While Mic’s focus on growing its readerships and experimenting with different platforms and mediums may be the right one, there’s no guarantee of success.

The Financial Times reported that BuzzFeed missed its 2015 revenue targets and cut its expectations for 2016, and Mashable fired 30 staffers last month — and lost some of its top news talent — as it refocuses on video.

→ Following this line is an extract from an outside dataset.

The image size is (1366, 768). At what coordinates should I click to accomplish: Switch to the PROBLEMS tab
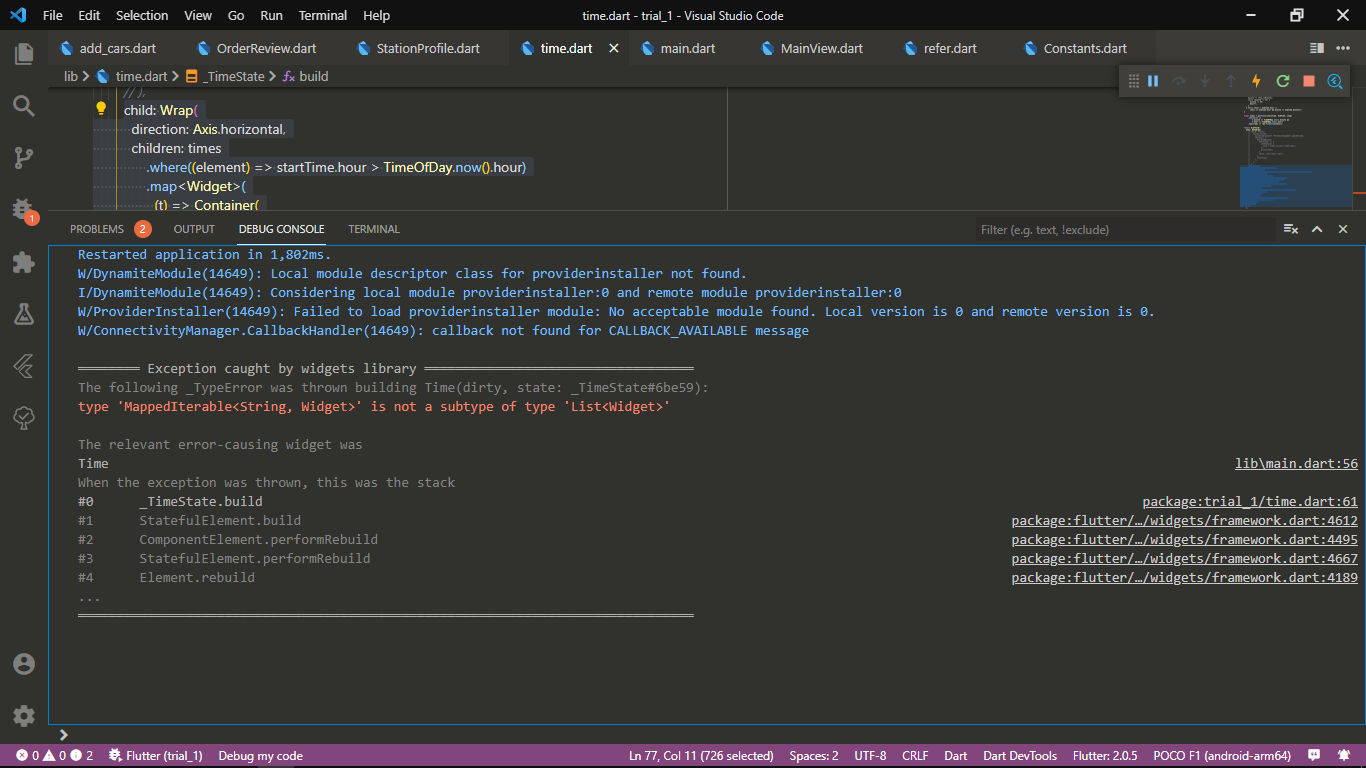point(97,229)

Many outlets — including Mic — are doubling down on video due to demand from advertisers and Facebook’s prioritization of video in the Newsfeed algorithm. But video is expensive, and online media is a crowded market. Mashable’s experience shows the risks that publishers take as they focus on video and try to break out from the pack. The Information’s Tom Dotan reported this week on the costs Mashable has incurred to pursue video:

The best example of that may be Mashable, which launched its video division Mashable Studios last summer and bet its future on the medium. The video push, which involved hiring new personnel and buying equipment, sent Mashable’s costs soaring to between $4 million and $5 million a month, according to a person familiar with its figures. Those costs were significantly higher than its annual revenue that last year reached about $40 million. In other words, Mashable was at times burning through more than $1 million a month in cash. In contrast, before it emphasized video, Mashable had made money in some months.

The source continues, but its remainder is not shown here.